Your task: Reproduce the lines running from the one containing "Where should I click to: Expand" through the end of the records, requests included, raising every click coordinate in the answers by 25 and omitting the pictures.

Records:
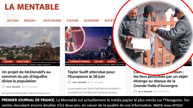The image size is (193, 108).
Task: Click the clock icon next to 29 mars 2024
Action: click(23, 87)
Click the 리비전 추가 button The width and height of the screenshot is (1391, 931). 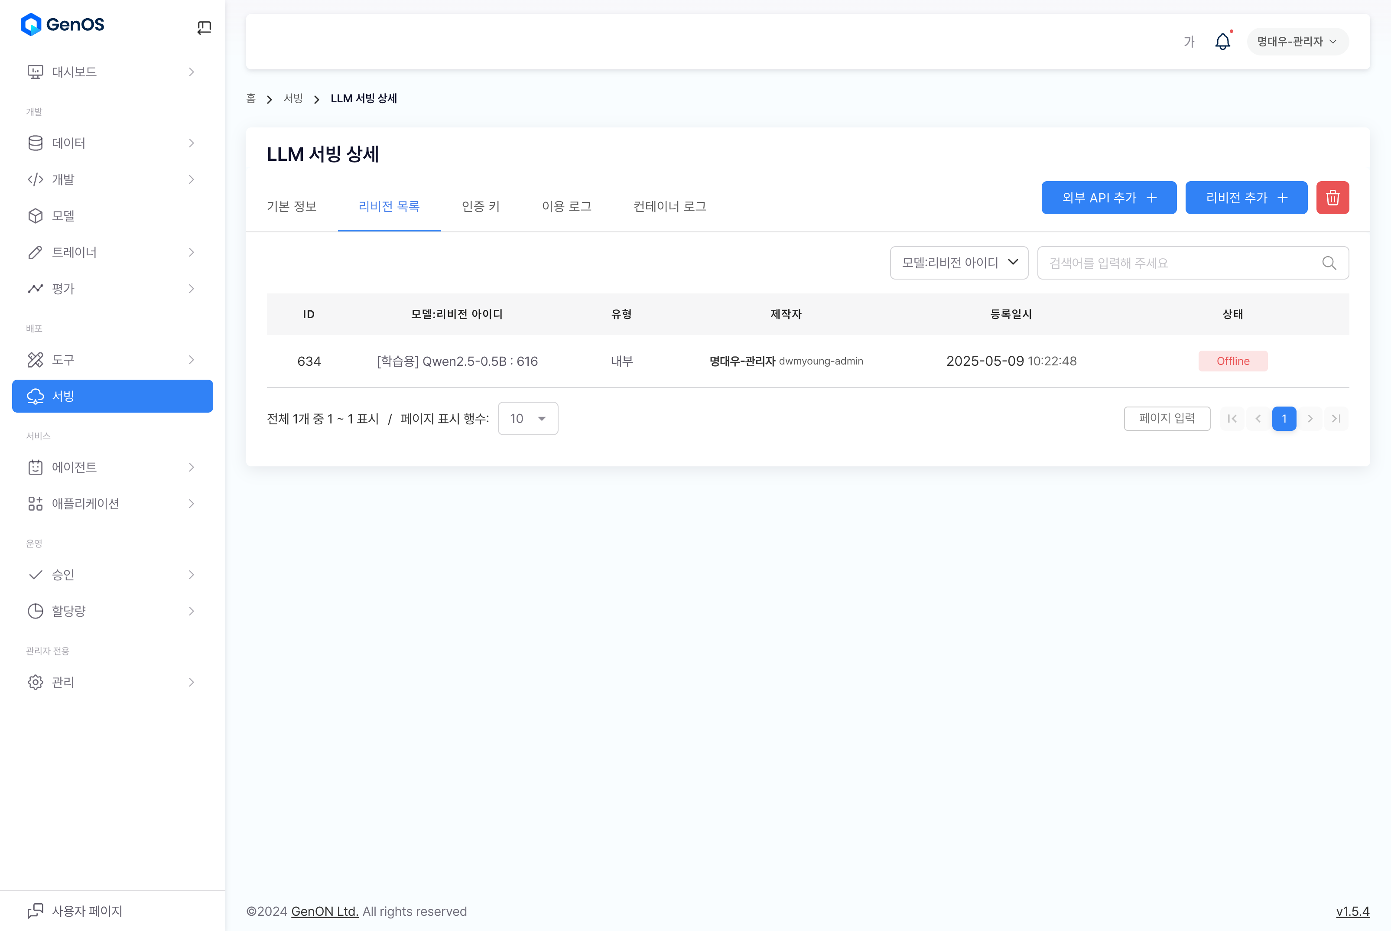(1246, 198)
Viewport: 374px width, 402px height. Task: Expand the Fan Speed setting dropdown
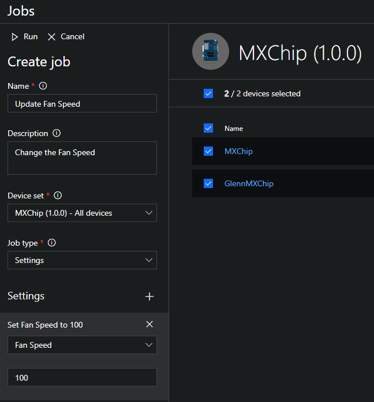[82, 345]
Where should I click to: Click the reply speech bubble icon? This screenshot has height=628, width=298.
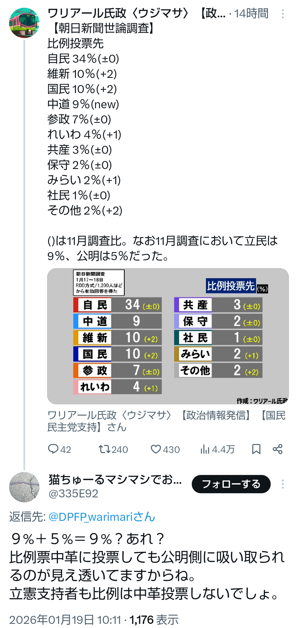(53, 449)
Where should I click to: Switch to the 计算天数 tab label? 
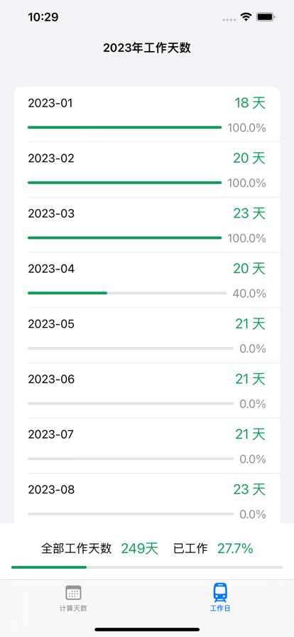click(74, 608)
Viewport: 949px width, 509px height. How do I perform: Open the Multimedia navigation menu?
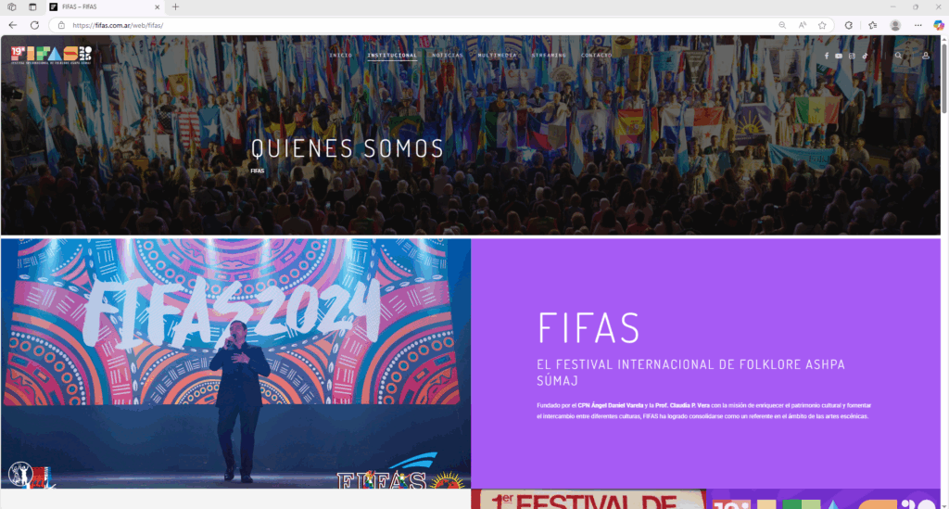pos(497,55)
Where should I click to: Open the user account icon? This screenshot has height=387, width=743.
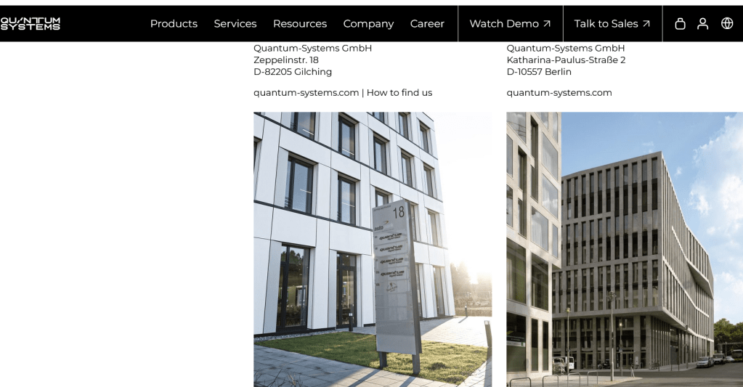pyautogui.click(x=703, y=24)
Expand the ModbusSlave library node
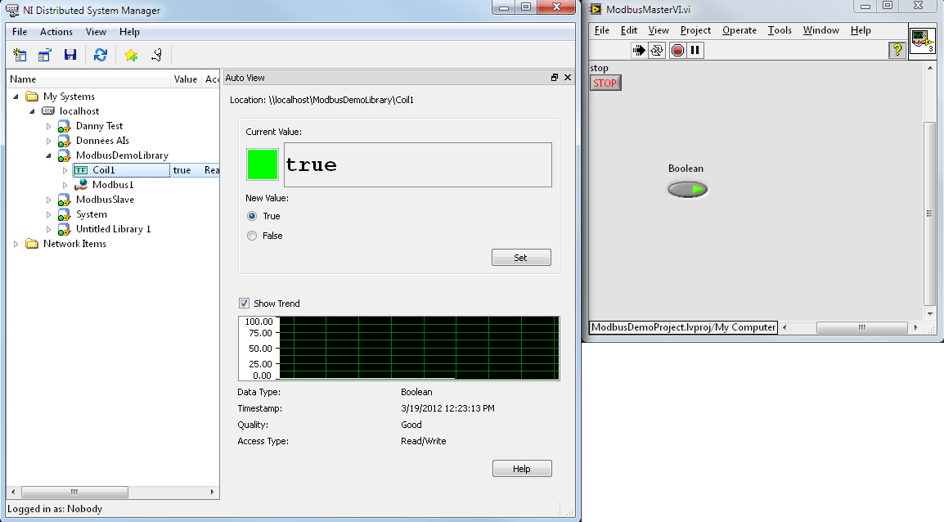 pos(47,199)
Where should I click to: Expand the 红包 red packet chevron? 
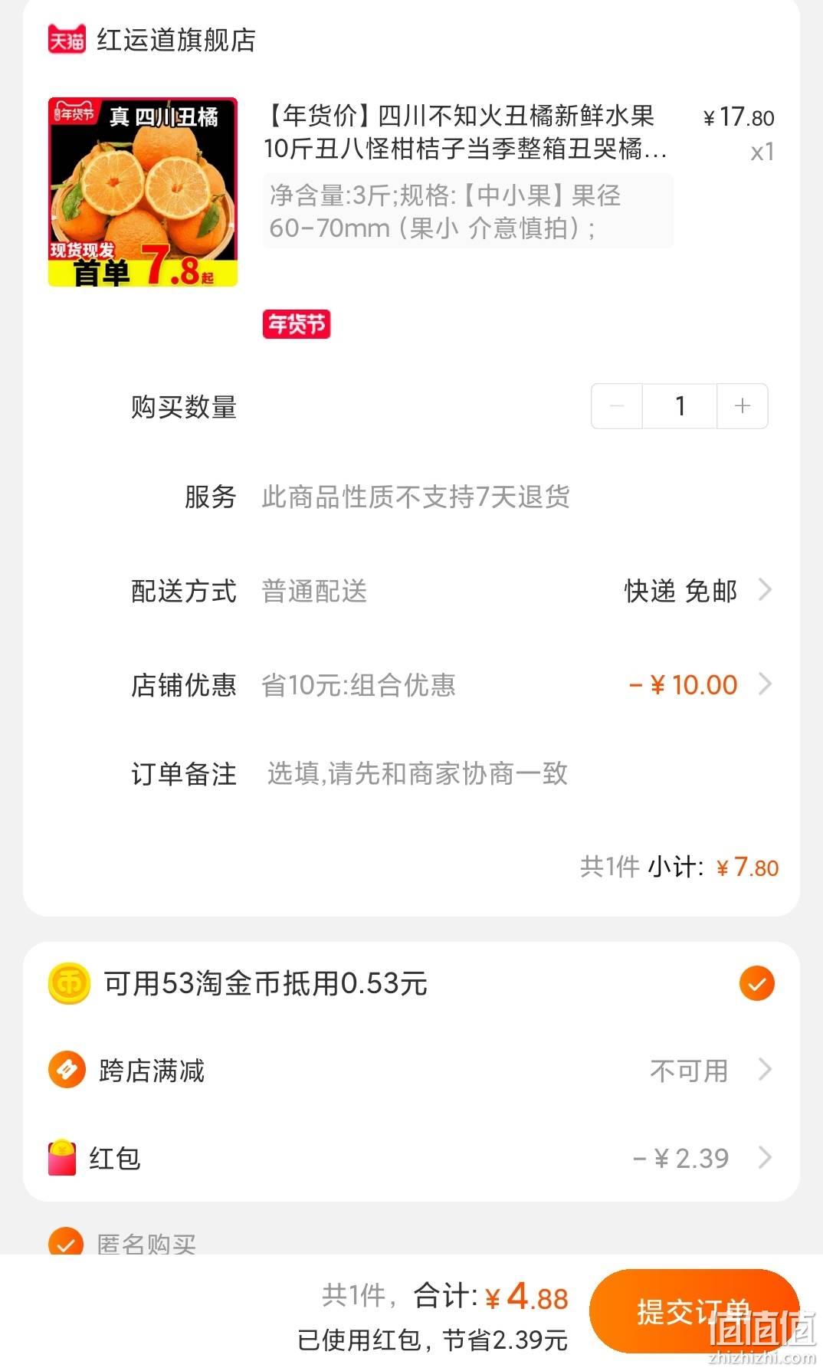765,1157
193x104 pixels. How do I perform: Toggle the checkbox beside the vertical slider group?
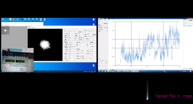pos(77,42)
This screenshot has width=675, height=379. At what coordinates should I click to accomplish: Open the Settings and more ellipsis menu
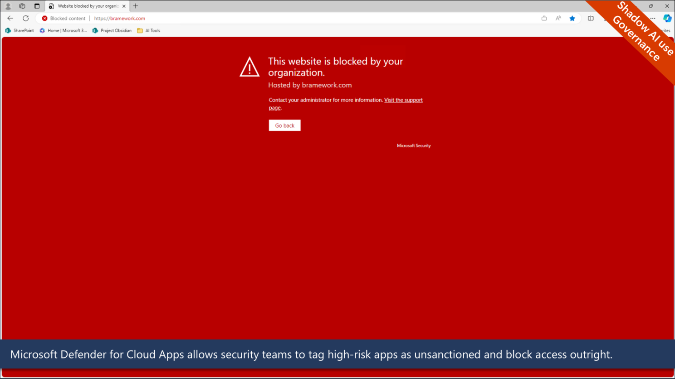click(653, 18)
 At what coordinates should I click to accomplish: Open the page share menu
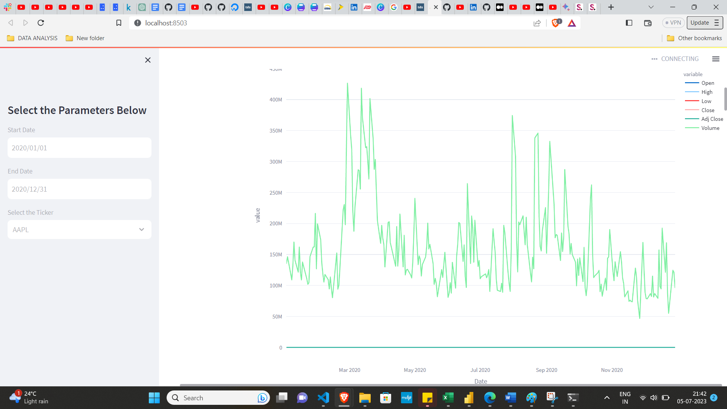(537, 23)
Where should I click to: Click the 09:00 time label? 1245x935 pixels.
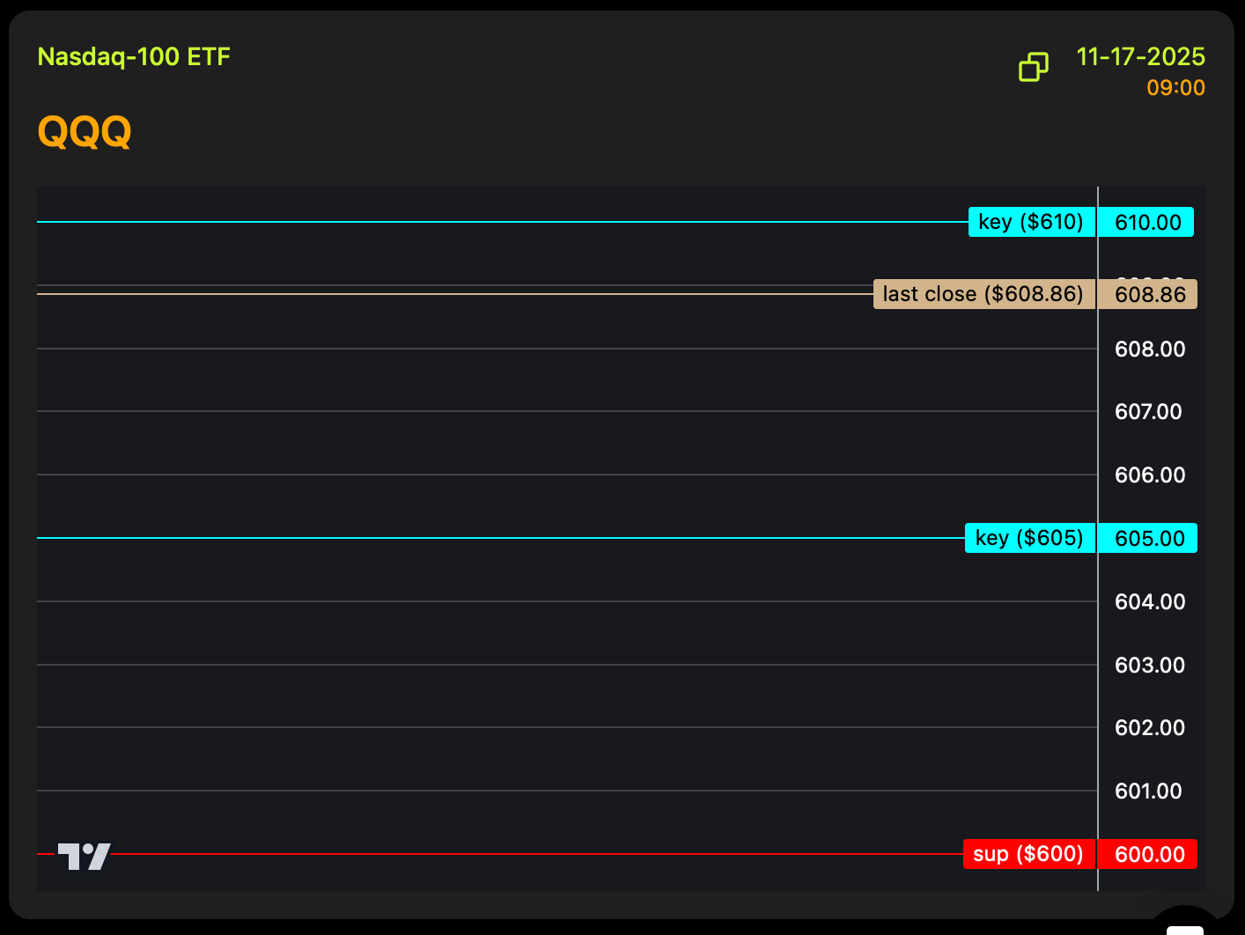pyautogui.click(x=1175, y=88)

Response to this exercise:
Where should I click to: Expand the 红包 red packet chevron? 
790,1182
193x104 pixels. How do I perform: Toggle the checkbox beside the vertical slider group?
pos(102,67)
This screenshot has width=675, height=379. At what coordinates should I click to accomplish: Open the Settings and more ellipsis menu
click(678, 43)
 At what coordinates should I click to accomplish: Open the page share menu
(562, 48)
Where should I click to: Click the 09:00 time label? 1245x935 pixels.
pyautogui.click(x=1200, y=113)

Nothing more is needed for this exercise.